Meditation and Sleep: A four-step guide to training your mind to sleep

Many of us are sleep deprived. Not because we do not want to sleep, but simply because we cannot sleep. Meditation is one way you can train your mind to ensure you have an optimum night’s rest. We will review 4 simple steps you can use to use to enhance your quality of sleep through mindfulness meditation.

 

The daytime tiredness that can follow a poor night’s rest can have a significant impact on our day-to-day activities and overall health. The mind’s inclination to generate racing thoughts and long mental to-do-lists is a common source of sleepless nights and sluggish mornings. Understanding mindfulness meditation and how it influences your mind can help you enjoy a better night’s sleep, feel more alert and have more energy all day long.

 

Did you know meditation influences brain function?
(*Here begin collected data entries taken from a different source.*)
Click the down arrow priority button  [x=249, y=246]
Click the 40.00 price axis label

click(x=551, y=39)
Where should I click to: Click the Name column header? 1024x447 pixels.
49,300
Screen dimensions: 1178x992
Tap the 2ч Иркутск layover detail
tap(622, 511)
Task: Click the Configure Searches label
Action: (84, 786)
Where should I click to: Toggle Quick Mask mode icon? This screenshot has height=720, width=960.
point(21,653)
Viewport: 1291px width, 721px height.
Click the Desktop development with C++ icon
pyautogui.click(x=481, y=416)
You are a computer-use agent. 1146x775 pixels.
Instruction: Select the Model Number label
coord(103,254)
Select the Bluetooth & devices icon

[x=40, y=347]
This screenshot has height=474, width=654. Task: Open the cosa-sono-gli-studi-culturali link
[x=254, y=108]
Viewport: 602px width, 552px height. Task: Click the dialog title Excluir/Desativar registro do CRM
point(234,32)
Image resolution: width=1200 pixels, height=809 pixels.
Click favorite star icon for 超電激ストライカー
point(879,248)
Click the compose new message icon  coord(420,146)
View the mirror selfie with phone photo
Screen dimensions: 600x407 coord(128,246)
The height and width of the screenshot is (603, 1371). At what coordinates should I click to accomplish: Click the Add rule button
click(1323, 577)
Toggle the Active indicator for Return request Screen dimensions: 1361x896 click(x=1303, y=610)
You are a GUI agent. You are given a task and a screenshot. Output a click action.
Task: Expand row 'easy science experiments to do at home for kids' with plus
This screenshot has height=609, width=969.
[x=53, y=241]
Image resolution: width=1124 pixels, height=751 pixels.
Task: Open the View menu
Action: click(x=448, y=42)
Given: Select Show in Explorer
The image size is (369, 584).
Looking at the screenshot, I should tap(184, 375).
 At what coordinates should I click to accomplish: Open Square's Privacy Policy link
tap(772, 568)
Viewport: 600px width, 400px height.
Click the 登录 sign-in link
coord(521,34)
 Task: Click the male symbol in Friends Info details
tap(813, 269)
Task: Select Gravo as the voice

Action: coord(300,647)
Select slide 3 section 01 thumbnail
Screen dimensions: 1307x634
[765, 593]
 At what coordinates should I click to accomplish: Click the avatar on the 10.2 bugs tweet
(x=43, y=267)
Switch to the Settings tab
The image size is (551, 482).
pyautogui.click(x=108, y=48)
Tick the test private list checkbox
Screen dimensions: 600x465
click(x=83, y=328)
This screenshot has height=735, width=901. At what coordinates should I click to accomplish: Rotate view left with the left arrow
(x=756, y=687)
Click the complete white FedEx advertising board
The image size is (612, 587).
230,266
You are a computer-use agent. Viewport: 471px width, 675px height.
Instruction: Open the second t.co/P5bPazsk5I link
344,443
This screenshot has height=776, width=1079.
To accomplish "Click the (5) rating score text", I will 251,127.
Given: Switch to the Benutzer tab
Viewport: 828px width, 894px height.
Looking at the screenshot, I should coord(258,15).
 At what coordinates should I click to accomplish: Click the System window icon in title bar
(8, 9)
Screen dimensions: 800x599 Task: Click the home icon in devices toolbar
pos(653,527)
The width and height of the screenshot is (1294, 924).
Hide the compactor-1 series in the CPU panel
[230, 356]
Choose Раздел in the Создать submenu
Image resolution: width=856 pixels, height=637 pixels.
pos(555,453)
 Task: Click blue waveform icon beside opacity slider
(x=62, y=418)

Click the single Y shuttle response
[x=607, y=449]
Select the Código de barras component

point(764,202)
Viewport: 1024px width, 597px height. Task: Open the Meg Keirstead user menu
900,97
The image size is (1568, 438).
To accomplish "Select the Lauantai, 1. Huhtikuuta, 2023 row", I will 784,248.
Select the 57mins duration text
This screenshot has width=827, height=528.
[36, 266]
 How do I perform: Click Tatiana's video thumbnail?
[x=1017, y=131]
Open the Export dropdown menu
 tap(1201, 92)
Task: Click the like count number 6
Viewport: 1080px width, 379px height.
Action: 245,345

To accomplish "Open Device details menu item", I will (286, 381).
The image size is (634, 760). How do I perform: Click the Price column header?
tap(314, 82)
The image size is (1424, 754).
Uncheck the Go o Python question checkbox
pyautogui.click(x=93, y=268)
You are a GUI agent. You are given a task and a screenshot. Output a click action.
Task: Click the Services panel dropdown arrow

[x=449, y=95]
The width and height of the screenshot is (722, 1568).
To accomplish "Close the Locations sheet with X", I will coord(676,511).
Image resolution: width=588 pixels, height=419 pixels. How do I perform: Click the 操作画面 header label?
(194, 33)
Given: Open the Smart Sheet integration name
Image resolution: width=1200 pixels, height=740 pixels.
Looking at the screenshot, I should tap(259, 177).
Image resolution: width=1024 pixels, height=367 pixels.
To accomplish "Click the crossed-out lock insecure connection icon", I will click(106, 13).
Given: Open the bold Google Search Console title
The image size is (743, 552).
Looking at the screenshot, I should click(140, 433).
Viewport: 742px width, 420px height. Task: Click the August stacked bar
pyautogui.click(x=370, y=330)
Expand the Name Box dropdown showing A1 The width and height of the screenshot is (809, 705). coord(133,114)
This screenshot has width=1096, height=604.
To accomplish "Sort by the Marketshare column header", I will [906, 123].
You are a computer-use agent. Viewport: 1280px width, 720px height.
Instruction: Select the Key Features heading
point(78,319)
Methods such as ‘mindfulness meditation’ have been proven to train our minds to eliminate racing thoughts by inducing a restful mental state. A 2012 study conducted by the Indian National Institute of Mental Health and Neurosciences, confirmed that meditation has a direct influence on brain function and various changes throughout the body.

 

What is mindfulness meditation?

According to an article published by Harvard Health Publishing in 2015, Mindfulness meditation involves directing our attention towards our breathing, while diverting our thoughts away from the mental processes responsible for impeding your rest. It involves focusing on your body’s present state, while ignoring past and future thoughts. It is crucial to practice meditation with a relaxed and effortless approach, due to the risk of producing additional thoughts and further cluttering the mind.

 

We recommend a four-step guide when utilising mindfulness meditation to enhance your quality of sleep.

 

  1. Select a relaxed position and environment to perform the meditation: If you feel more comfortable practicing meditation in a seated or lying position, choose whatever suits you.

  2. Scan your body: Begin by examining any sensations in your body. Concentrate on any persistent feelings. Maintain focus on these areas throughout the remainder of the process. The principle behind this, is to redirect your mind’s focus away from your racing thoughts.

  3. Count your breaths: While you are still scanning your body, begin focusing on taking deep breaths. An inhale and exhale are both considered as 1 count. I.e., an inhale then an exhale is considered as two counts. Count to 10 and repeat.

  4. Clear your mind: When you feel your mind is drifting back to those racing thoughts, gently redirect your attention back to your breathing and body scanning.

 

Do not be discouraged if your mind persistently wanders back to your racing thoughts. Meditation is a skill and should be practiced frequently. The more you practice, the greater your ability will be to establish a calm mind.

 

Sleep quality is synonymous with your physical, social and mental health. Therefore, by implementing natural remedies such as meditation, we can ensure quality rest. You can find more suggestions for getting a better night’s sleep here. If for any reason you are still experiencing persisting sleeplessness, consult with your pharmacist to discuss potential future solutions.